*** Begin section ***

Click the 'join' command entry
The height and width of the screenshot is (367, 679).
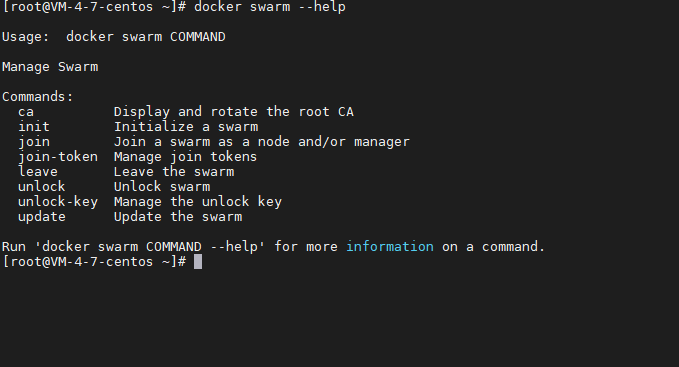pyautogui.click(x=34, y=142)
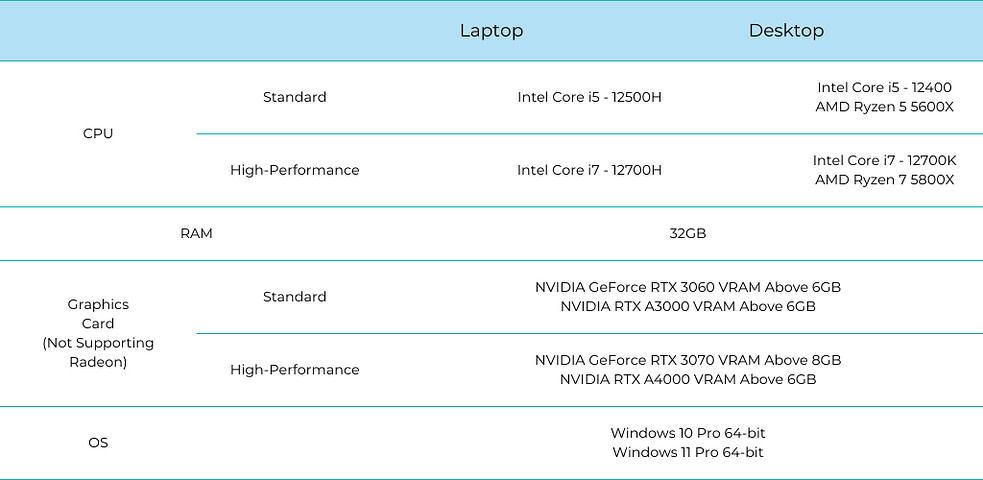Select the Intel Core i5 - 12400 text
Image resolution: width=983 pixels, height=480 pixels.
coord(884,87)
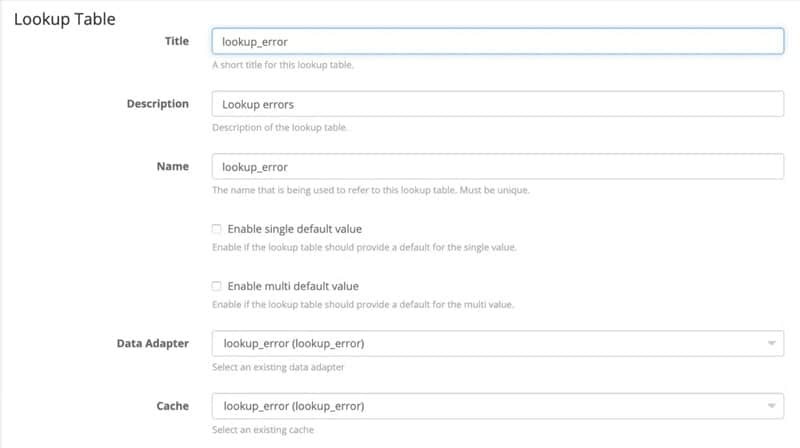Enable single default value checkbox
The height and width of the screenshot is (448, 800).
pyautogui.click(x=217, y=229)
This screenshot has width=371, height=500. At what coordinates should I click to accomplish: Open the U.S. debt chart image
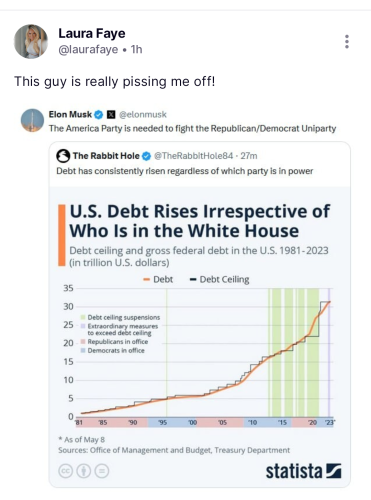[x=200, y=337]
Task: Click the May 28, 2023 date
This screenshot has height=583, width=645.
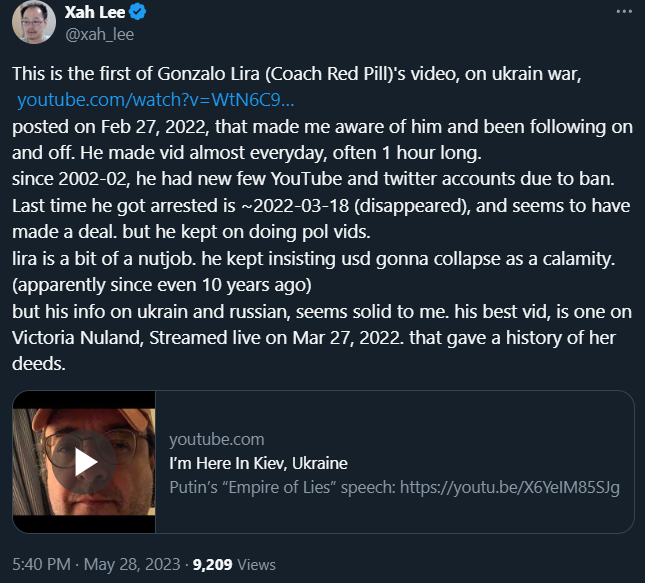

*** End section ***

Task to carry out ::
In your copy, repeat each record exactly and include no pictures.

Solution to the exercise ::
Click the 'join' command entry
The height and width of the screenshot is (367, 679).
pyautogui.click(x=34, y=142)
Select the Intel Core i5 - 12400 text
Image resolution: width=983 pixels, height=480 pixels.
coord(884,87)
Enable single default value checkbox
The height and width of the screenshot is (448, 800).
pyautogui.click(x=217, y=229)
This screenshot has width=371, height=500. At what coordinates should I click to accomplish: Open the U.S. debt chart image
[x=200, y=337]
Task: Click the May 28, 2023 date
This screenshot has height=583, width=645.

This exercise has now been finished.